REQUIRED ACTION> Go through the listing below and return each line that includes "Invulling".

Segment Open

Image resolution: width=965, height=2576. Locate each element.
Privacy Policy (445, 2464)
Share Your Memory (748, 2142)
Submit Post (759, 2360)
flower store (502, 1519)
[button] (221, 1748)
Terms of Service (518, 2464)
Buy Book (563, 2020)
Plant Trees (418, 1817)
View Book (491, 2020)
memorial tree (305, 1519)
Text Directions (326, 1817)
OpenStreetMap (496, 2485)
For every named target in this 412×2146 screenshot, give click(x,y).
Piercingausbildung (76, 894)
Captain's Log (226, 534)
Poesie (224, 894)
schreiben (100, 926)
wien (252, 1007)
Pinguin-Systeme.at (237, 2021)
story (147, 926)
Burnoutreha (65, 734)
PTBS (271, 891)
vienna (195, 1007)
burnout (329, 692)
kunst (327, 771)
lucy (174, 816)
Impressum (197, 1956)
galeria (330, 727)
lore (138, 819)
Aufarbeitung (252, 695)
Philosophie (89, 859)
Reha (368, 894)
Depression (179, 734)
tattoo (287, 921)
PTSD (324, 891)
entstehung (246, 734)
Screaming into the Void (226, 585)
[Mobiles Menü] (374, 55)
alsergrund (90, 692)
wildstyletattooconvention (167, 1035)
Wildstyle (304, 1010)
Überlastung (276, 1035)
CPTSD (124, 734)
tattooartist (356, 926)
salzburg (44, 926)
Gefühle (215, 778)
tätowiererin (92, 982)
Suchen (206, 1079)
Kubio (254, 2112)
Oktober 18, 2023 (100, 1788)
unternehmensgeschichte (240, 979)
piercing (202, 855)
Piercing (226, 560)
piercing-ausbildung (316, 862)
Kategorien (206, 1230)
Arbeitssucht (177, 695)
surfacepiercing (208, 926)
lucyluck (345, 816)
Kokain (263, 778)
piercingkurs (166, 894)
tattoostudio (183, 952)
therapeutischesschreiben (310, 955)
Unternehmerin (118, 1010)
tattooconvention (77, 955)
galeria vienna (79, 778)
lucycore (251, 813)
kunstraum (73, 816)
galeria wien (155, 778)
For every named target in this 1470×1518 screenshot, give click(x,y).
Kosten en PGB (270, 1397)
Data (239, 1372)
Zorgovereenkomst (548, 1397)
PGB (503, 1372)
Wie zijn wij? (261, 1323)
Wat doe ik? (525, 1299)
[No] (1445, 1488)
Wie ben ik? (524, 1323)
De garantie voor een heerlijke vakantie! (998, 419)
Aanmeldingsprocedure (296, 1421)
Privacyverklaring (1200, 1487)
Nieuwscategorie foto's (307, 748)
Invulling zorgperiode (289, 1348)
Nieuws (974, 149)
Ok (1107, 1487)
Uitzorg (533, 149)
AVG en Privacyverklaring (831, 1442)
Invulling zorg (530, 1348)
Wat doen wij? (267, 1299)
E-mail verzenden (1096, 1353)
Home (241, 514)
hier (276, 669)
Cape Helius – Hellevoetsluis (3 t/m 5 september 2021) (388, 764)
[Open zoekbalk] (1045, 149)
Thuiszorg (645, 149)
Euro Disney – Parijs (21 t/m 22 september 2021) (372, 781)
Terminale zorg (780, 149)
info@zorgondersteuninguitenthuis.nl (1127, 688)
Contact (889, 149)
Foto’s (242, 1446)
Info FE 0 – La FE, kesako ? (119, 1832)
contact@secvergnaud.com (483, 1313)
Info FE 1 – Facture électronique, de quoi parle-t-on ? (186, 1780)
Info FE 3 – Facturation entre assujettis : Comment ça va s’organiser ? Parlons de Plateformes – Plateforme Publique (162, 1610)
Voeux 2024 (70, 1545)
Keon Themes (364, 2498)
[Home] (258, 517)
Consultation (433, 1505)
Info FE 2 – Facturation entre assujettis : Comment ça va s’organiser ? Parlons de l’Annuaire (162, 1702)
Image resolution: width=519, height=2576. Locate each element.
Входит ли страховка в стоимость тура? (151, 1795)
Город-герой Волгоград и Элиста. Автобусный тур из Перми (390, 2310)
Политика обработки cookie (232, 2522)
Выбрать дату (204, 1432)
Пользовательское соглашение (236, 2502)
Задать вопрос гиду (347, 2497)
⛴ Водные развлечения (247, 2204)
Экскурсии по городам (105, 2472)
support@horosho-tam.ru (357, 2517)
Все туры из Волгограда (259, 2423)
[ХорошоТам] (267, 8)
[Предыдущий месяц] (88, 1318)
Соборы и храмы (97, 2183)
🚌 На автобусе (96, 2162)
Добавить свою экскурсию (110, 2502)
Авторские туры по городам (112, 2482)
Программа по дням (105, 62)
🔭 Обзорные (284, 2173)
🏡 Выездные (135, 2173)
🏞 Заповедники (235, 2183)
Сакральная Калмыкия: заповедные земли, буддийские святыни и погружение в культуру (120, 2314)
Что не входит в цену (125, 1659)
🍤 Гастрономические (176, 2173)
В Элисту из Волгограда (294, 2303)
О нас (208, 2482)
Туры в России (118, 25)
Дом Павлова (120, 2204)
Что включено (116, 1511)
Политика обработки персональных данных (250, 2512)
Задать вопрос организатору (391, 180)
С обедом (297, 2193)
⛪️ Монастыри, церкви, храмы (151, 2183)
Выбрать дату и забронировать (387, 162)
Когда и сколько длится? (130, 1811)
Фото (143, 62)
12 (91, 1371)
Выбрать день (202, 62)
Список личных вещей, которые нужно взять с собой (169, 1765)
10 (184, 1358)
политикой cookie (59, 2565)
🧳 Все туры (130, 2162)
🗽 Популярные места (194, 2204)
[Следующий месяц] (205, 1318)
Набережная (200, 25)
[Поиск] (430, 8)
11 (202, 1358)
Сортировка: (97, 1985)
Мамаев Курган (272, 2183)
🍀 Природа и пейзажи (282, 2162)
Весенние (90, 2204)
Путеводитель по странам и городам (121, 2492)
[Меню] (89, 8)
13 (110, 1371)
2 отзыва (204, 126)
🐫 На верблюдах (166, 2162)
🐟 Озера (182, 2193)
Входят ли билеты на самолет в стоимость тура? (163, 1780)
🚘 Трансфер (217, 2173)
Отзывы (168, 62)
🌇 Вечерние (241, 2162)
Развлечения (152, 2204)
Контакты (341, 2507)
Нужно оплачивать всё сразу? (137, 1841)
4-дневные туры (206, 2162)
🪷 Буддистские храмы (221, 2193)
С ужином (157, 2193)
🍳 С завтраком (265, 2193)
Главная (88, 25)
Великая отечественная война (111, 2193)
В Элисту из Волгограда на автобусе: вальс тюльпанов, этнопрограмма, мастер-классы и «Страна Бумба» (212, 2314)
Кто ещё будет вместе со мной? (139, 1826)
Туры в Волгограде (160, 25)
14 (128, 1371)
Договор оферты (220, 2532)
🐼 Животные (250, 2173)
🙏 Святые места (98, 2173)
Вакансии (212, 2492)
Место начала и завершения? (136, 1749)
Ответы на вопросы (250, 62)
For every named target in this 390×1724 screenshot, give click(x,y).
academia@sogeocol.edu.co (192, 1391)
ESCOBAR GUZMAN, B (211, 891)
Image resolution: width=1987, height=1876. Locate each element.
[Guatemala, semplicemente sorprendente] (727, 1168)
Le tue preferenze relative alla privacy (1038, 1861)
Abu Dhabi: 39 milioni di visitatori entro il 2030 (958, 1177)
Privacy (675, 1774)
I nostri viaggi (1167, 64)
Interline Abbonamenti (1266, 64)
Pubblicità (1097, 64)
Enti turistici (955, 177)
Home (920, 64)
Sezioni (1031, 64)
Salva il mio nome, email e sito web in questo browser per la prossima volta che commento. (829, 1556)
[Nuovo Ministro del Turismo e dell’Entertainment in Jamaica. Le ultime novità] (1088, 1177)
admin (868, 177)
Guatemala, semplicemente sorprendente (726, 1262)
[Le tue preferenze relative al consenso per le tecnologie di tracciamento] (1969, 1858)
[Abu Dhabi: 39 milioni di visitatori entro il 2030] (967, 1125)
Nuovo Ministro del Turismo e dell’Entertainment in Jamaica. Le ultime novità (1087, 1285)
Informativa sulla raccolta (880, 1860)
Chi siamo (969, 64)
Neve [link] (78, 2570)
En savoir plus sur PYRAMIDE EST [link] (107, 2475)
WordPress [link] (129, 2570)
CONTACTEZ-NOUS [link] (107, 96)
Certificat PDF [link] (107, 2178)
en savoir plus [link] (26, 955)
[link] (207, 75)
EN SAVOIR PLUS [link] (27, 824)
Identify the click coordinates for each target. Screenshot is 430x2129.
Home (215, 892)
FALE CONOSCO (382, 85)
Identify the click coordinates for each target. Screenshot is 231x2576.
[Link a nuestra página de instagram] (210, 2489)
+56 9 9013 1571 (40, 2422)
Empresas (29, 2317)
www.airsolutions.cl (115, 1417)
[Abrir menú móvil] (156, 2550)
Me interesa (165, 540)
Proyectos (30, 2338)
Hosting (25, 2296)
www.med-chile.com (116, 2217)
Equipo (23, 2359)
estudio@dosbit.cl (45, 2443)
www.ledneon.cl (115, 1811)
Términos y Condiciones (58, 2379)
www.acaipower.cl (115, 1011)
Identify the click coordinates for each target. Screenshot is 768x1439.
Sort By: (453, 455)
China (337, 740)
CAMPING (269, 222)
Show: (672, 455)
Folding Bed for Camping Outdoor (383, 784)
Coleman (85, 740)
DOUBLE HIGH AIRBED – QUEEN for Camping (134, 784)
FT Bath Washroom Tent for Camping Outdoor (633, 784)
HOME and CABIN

Segment Closed

SOLUTION TO THE PROBLEM>
Invulling zorgperiode (289, 1348)
Invulling zorg (530, 1348)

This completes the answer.